▶ _Brief_:
Repeat, word for word, every line from the line holding "Open a new browser tab" through the final line of the entries below. Skip all pictures.

▶ _Entries shown_:
★ ★ ★ ★ ★ ★ ★

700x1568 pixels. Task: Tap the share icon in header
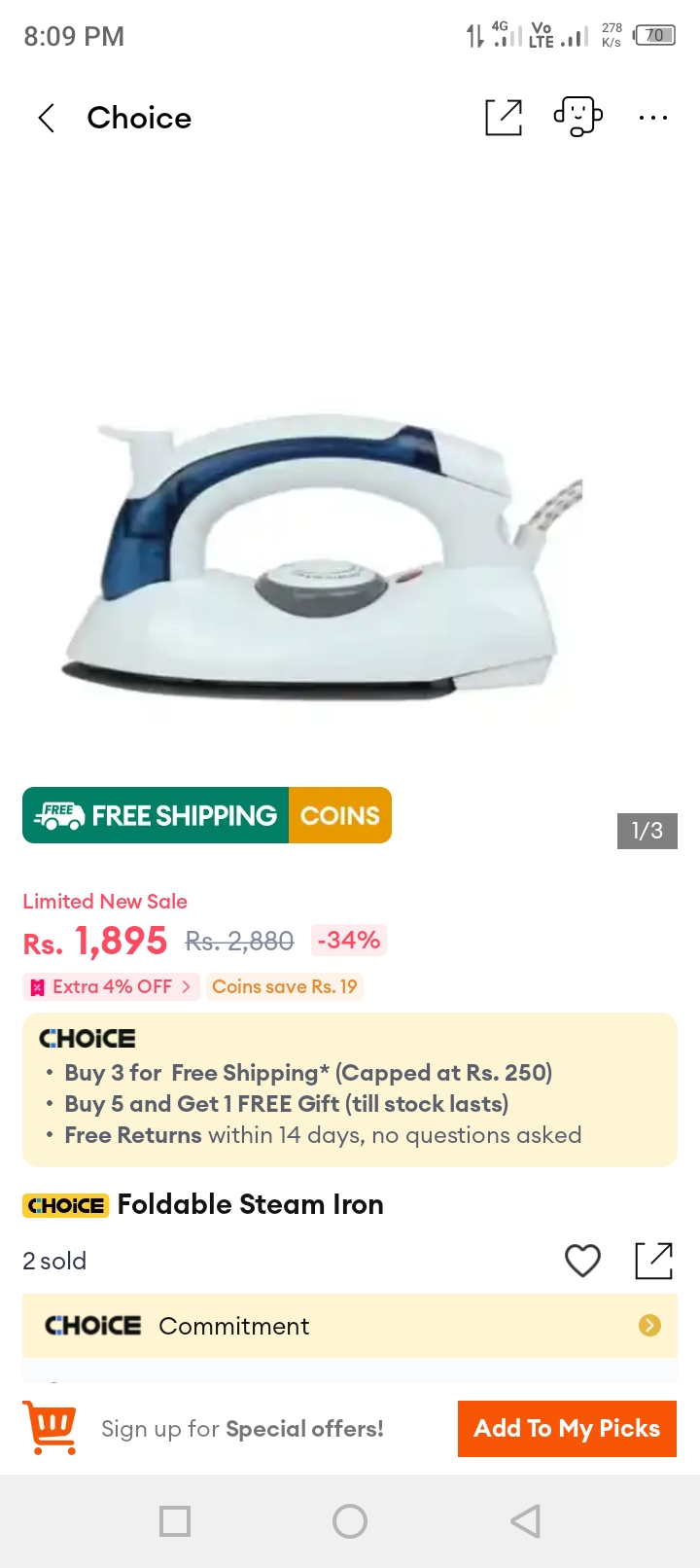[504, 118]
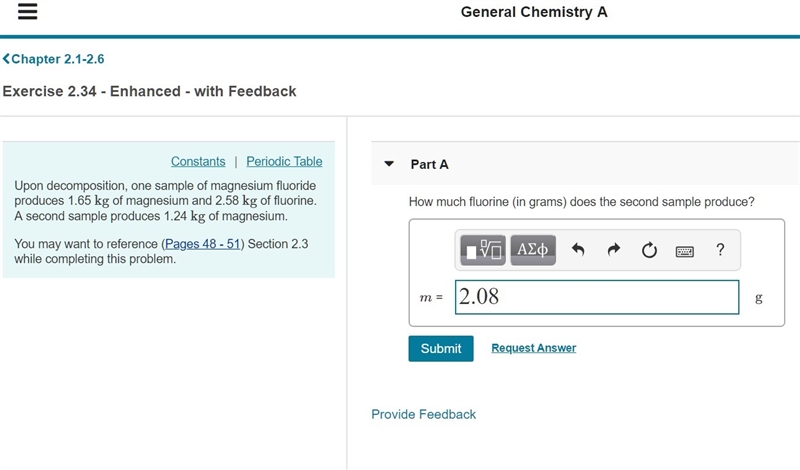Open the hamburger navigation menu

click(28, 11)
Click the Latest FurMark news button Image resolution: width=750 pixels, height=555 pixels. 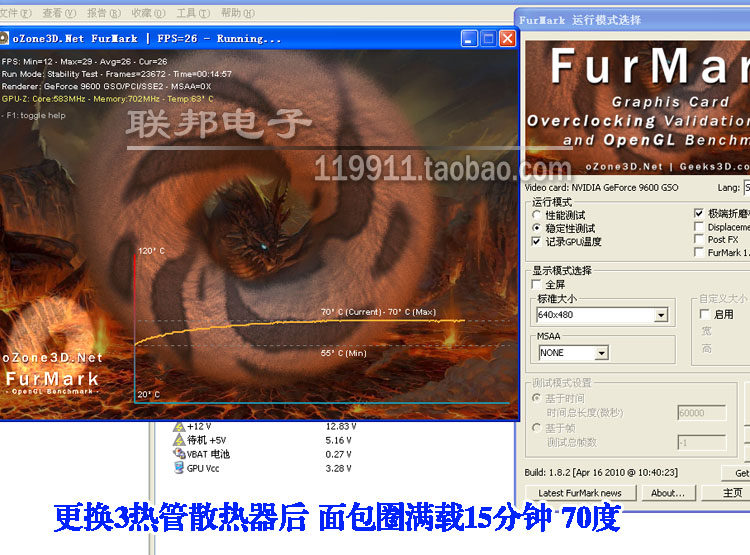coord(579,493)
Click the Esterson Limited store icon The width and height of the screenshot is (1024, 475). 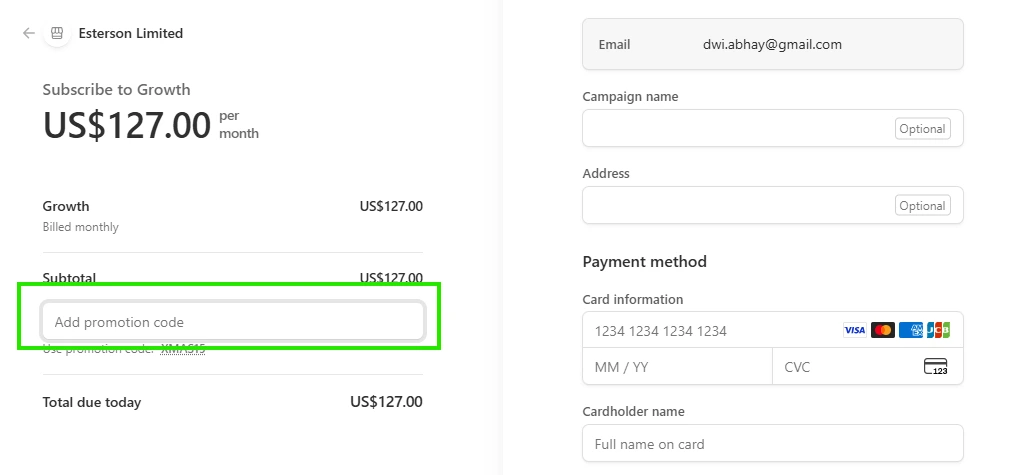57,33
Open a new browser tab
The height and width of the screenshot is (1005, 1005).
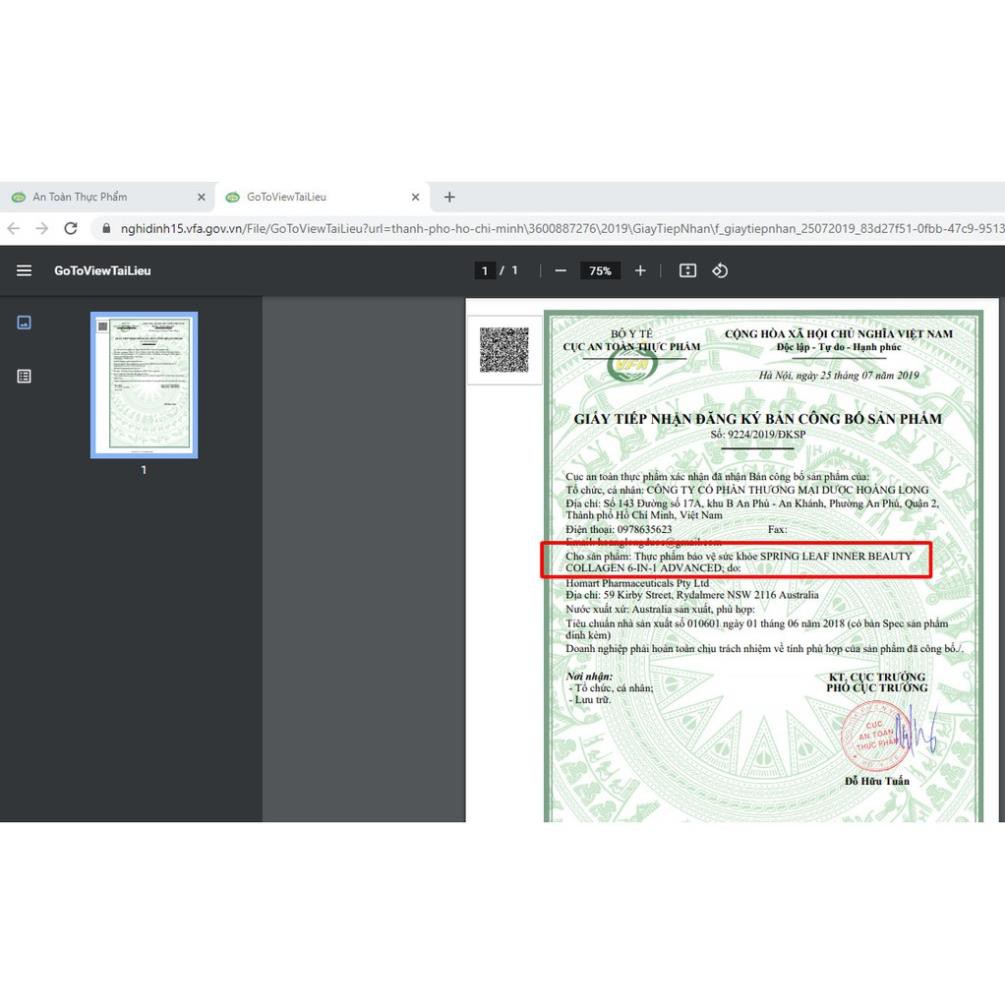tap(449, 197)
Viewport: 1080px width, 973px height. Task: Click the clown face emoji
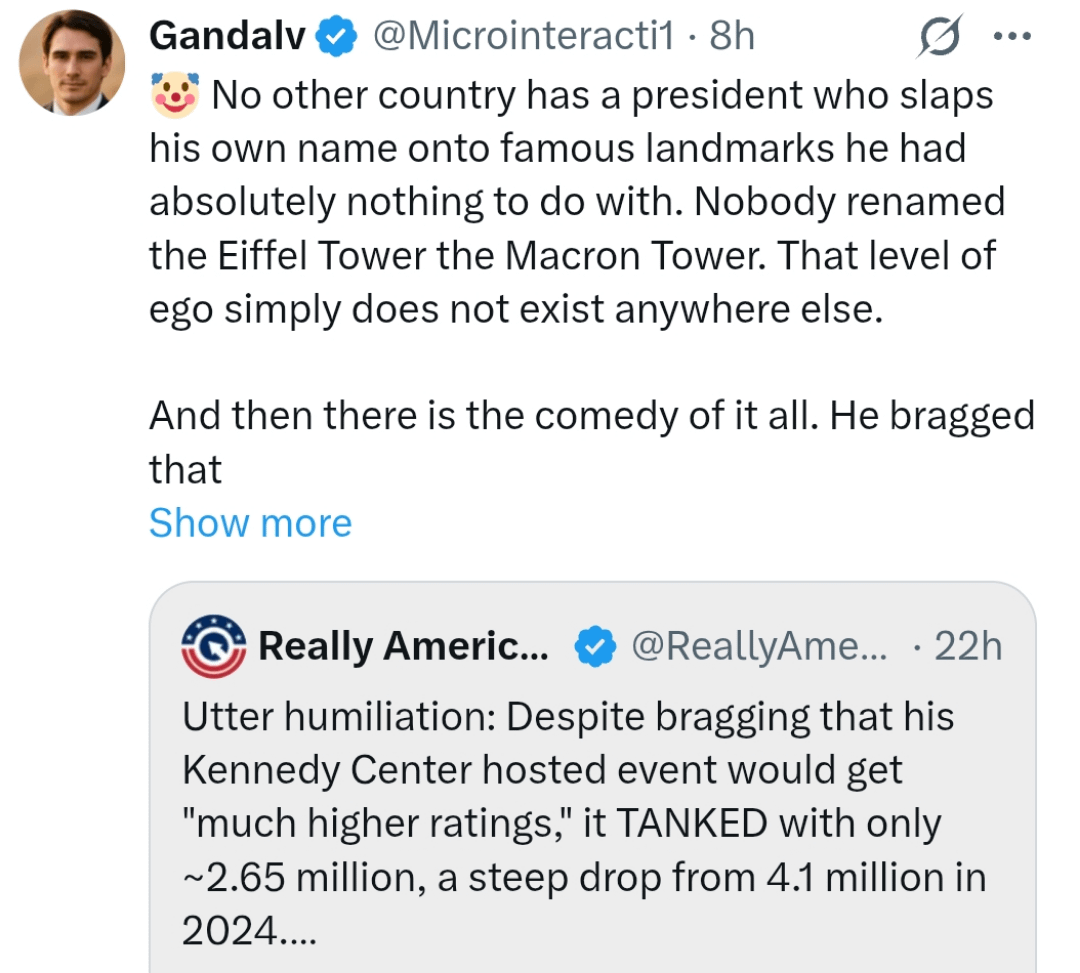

★ ★ ★ ★ ★ ★ ★

▶ _Exercise answer_:
Open a new browser tab
The height and width of the screenshot is (1005, 1005).
tap(449, 197)
Viewport: 1080px width, 973px height. Task: Click the clown face emoji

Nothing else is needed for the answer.